Things have only deteriorated since the arrival of democracy

Voter Anite Jean
But the spirits of the dead are not the only ones there. While the fort was abandoned long ago, now the tiny cubicles are home to dozens of Haitian families with nowhere else to live - people like Anite Jean and her two children who say it was not always this bad.

"Things have only deteriorated since the arrival of democracy," she said.

But ironically, Anite told me she would definitely be voting.

"Where has this democracy got us?" she said. "Things were better under Baby Doc - at least we could eat then.
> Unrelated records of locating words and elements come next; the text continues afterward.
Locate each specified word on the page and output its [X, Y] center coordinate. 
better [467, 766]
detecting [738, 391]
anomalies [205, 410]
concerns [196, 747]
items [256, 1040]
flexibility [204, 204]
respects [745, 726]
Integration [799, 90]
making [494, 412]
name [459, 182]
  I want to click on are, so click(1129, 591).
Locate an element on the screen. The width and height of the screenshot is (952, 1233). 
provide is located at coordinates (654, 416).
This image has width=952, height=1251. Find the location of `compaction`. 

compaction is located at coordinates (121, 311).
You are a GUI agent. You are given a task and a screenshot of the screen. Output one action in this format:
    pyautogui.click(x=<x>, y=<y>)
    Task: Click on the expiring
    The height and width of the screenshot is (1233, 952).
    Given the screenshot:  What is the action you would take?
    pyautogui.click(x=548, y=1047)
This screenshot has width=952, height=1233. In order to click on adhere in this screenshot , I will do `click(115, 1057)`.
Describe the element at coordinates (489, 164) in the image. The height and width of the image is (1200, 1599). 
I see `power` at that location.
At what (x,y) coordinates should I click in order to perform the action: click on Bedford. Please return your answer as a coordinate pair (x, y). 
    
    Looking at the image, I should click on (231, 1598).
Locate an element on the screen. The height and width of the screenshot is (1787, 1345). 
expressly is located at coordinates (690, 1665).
"But we still have to change this mess somehow, and voting is the only way."

Popular vote

Her opinions are typical. Haiti has been without any effective administration for the past year and a half, since the president Rene Preval sacked the entire congress and two thirds of the senate in a dispute with the opposition. He has been ruling by decree ever since.



Counted ballots spilled out of their sealed bags into the hallway and onto the street

That left Haiti without any meaningful government services, deeply corrupt and ineffective police and a legal system that works like an auction house for verdicts. It also cut off almost $500m in foreign aid when donors refused to hand cash to a country with an autocrat in charge.

And if the tattered government is widely scorned, political parties do not do much better. Just ahead of the elections, there was a series of riots over the political stalemate. Most people believed Preval's party, Family Lavalas, was behind the violence, hoping to keep turnout low on polling day so it would be easier to fiddle the results.

They also believed Family Lavalas was responsible for most of the pre-election political killings which left at least a dozen people dead - 11 of whom were opposition figures.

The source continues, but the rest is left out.